**Assignment:**
Look for "section" in each line of the records, and copy the lines that have it.

(Records excerpted from a collection)
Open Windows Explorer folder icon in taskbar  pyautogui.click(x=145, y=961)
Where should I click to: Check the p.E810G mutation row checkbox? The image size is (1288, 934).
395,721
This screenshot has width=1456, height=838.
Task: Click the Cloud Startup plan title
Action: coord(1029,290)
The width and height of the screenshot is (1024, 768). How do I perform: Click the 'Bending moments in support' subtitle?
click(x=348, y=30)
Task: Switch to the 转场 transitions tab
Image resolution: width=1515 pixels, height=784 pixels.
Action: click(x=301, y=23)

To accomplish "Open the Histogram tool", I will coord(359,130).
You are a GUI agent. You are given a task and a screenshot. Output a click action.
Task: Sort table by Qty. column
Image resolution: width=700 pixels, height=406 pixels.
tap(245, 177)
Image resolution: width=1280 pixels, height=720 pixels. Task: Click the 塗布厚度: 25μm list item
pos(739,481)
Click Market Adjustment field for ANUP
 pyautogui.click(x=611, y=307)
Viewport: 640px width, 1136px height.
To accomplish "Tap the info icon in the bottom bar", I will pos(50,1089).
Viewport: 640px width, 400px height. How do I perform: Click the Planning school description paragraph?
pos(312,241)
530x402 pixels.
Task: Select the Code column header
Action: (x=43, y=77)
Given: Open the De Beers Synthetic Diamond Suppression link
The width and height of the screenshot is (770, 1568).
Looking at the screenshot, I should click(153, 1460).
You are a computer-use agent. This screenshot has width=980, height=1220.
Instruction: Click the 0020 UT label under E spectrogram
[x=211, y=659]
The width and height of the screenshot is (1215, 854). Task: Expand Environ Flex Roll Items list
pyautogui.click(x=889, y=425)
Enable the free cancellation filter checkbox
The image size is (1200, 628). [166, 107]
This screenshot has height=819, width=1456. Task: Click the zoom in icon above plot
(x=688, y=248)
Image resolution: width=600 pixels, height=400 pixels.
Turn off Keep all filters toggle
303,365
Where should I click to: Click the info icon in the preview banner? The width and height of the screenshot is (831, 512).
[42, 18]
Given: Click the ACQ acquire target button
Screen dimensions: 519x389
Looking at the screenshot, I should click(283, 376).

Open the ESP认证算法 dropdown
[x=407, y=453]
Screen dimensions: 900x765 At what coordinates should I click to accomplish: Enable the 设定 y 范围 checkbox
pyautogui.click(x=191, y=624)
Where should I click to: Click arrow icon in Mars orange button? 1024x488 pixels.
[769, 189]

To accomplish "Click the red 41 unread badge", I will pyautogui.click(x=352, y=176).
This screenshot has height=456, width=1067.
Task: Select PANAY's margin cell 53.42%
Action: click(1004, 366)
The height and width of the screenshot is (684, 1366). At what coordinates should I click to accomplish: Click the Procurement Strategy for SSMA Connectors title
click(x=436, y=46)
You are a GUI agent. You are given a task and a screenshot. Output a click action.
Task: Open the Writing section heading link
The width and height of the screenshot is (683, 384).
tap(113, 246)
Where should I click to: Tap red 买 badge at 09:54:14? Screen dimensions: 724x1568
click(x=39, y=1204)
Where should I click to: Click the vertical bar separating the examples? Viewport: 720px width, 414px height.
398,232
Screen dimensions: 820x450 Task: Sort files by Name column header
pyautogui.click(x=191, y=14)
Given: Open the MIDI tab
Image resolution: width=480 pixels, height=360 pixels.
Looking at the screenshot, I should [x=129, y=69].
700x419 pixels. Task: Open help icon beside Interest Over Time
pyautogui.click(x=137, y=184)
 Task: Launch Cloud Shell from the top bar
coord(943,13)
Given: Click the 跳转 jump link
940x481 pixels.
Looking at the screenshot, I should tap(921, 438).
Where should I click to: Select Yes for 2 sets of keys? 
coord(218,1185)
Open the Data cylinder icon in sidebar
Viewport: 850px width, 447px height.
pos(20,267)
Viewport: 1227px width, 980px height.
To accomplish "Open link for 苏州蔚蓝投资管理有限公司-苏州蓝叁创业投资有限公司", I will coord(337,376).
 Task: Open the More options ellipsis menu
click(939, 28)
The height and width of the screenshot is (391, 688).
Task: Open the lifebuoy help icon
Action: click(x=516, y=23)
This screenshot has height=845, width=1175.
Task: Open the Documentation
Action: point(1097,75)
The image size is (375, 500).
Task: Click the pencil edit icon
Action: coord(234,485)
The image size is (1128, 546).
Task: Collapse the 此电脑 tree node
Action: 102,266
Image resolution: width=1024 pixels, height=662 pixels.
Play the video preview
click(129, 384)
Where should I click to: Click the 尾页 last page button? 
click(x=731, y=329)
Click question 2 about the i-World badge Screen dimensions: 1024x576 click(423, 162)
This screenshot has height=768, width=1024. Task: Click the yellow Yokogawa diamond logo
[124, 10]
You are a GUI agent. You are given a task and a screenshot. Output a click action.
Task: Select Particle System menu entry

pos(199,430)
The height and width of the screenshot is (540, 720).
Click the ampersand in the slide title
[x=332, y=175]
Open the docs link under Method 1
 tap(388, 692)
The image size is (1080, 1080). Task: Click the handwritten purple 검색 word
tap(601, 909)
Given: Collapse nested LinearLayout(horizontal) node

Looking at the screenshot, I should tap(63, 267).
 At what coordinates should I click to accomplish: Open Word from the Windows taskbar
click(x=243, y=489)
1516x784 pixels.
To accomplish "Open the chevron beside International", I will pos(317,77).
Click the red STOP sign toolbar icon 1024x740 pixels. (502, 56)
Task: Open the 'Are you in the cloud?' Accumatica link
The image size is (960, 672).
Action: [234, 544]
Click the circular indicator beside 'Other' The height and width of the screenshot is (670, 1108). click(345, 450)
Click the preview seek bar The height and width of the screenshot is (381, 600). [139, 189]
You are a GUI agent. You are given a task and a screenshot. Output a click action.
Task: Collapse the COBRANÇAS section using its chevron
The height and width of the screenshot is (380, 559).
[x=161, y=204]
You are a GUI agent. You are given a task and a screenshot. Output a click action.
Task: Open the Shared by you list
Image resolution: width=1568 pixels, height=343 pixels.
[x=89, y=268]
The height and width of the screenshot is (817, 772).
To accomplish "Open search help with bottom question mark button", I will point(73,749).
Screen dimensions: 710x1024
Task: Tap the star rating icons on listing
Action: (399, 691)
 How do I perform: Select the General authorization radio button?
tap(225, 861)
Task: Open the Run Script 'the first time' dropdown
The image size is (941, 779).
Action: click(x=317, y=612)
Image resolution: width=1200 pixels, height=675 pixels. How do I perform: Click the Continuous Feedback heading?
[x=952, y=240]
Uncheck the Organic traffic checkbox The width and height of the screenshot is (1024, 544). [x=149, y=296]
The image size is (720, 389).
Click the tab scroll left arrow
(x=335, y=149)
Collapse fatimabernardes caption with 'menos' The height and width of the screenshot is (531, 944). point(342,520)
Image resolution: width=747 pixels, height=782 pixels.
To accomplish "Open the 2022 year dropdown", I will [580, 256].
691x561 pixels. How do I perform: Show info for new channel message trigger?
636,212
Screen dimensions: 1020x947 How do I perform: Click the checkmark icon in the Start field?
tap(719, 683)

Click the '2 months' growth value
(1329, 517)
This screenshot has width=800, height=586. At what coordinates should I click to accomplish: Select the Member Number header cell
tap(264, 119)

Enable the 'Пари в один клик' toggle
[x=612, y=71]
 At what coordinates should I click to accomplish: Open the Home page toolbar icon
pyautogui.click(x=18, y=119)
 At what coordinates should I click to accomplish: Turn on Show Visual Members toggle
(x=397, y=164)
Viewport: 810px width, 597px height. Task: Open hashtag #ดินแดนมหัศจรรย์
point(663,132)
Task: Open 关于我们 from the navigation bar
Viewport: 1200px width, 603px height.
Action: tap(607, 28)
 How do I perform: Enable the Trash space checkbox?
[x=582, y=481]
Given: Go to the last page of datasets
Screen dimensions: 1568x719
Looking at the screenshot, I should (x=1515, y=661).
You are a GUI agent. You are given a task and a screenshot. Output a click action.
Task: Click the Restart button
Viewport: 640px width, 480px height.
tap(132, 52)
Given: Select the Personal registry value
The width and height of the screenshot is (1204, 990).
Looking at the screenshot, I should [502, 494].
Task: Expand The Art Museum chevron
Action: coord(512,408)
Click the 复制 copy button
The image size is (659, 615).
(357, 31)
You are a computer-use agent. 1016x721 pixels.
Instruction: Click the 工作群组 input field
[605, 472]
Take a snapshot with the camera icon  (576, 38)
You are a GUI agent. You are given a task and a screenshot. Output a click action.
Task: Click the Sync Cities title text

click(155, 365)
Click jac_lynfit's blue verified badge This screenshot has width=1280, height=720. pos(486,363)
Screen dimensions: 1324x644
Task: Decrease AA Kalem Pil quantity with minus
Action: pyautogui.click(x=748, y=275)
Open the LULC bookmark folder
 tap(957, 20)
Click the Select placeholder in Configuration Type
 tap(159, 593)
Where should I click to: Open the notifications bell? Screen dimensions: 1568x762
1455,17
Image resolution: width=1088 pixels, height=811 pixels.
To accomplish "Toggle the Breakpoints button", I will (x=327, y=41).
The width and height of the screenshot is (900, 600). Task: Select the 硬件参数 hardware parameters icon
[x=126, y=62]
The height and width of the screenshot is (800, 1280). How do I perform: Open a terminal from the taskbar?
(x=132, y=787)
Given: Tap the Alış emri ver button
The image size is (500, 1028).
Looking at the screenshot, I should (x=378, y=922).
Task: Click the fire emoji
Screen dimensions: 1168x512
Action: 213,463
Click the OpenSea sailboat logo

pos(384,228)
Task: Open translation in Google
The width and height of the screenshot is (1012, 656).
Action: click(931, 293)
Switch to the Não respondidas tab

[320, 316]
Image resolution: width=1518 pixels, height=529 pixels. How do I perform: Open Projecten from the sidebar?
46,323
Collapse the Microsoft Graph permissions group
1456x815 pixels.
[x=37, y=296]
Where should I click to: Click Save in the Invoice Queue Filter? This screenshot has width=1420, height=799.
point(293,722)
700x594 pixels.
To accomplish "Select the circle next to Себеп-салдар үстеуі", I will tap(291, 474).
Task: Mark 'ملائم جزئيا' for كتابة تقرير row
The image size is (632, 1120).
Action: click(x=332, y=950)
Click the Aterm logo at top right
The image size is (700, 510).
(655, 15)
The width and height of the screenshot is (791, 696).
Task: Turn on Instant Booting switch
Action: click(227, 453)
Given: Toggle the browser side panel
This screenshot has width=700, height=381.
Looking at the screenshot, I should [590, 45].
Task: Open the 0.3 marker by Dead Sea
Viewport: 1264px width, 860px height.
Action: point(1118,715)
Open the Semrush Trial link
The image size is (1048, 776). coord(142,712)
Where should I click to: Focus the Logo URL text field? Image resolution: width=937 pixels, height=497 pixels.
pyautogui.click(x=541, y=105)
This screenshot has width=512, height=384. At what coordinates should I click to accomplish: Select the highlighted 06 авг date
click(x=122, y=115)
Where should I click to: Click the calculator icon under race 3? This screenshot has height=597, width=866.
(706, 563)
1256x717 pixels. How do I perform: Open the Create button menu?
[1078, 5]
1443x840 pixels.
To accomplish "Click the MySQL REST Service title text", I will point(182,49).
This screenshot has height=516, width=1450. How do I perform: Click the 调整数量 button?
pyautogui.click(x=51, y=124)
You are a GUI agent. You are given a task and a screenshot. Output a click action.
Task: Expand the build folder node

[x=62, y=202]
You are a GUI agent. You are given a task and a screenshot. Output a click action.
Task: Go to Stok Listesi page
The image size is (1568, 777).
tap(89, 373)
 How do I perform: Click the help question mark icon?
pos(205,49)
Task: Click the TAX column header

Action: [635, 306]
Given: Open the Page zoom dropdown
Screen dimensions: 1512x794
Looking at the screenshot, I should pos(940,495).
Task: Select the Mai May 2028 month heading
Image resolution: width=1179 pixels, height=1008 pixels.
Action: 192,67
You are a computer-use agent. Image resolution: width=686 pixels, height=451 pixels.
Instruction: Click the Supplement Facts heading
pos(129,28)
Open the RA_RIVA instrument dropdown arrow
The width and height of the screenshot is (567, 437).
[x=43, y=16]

**Solution to this exercise:**
Task: Open the Writing section heading link
Task: Collapse the COBRANÇAS section using its chevron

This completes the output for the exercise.